PPC Budgets are not an exception to this strategy. Again, the best PPC budget is the one that maximizes your profit. Seasonality matters: the ad spend needed to generate optimal profit might be a substantially higher number in peak season than in the rest of the year. Changing margins and updated product pricing are also likely to have some effect, because they influence available margin and/or conversion rate. Want to learn more tips to elevate your marketing campaigns? Check out our blog here.

Assuming your campaigns are profitable, additional investment in the program is a good thing provided that investment continues to grow profit. This is why we advise an essentially unlimited budget: you should be free to spend the amount that will maximize your profit. If the additional spend isn’t producing profit, or if it’s producing less profit, pull back on your investment. If profit continues to grow, keep investing!

The flexibility is the beauty of this strategy—you can (and should!) spend the amount that works best for your business.

(Note that this will put your strategy at odds with many of the bigger PPC agencies. Many require minimum spend thresholds, or will tie their fees to your ad spend. In either case the agency is incentivized to keep your spend high regardless of the outcome, preventing them from acting freely in your best interest!)

2. Let Your Bidding Do The Work

We see a lot of accounts with PPC budgets tied to individual campaigns. On a day to day basis, bidding (especially as part of an intelligent campaign segmentation strategy) should drive your overall budget. This ties directly to the strategy above: if the program is profitable, additional investment is desirable assuming that investment will continue to drive profit. The same goes for individual product groups or ad groups: if they’re creating profit, continue to invest. Assigning arbitrary budgets to campaigns can limit campaigns that have room to grow while driving too much spend to ad groups that aren’t producing as much.

Shared budgets ensures spend can be distributed according to the bids for each campaign or ad group – no guessing how much each campaign will spend! Raising bids for profitable ad groups will, over time, allow them to tap a larger share of the pool, while lowering bids for unprofitable ad groups will limit spend to them. If you’re employing a profit-driven bidding strategy, and adjusting bids regularly to maximize profit, the rest will sort itself out. For a detailed look at how to bid on Google Shopping click here.

3. What Works Best for Your Business is Best for Your PPC Budget

Of course, we’re not suggesting you fly totally blind! Start with a reasonable shared PPC budget. If overall, your program was profitable, you can begin with the same level of spend as you had previously. Then, watch the campaigns closely for the first few days. If you are “limited by budget” check to see if you can make some adjustments for profitability. If you’ve adjusted for profit and you still need more funds, raise your PPC budget! In a profitable program, the investment will return to you.

You can take a very incremental approach to this. Just keep in mind that campaigns that are limited by budget can’t advertise as effectively, so you will see some impact on overall sales.

Of course, we know sometimes you need to know how much you plan to spend, for overall budgeting purposes.

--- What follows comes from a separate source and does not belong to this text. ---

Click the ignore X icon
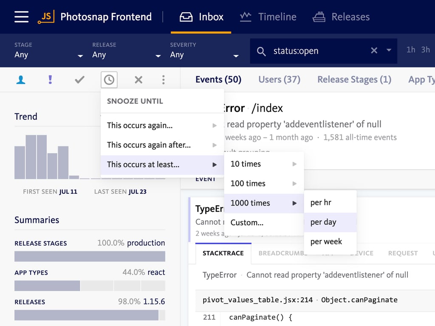Screen dimensions: 435x326 [138, 80]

A profit-driven strategy can help you with that, too!

Check out our ad spend forecast guide, which teaches you how to analyze your previous spend, determine maximum profitability, and forecast the spend needed to make it happen. This analysis can help you ballpark how much spend you need to maximize your profits. (Note that this analysis works best for relatively small changes and isn’t really advisable for drastic improvements. If your campaigns are relatively well-run it can help give you an idea.) Predict your future ad spend here.

So there you have it! The best PPC budget is really…no budget at all. The real key is to know when additional ad spend is a good idea—and when you need to cut back. The rest will take care of itself!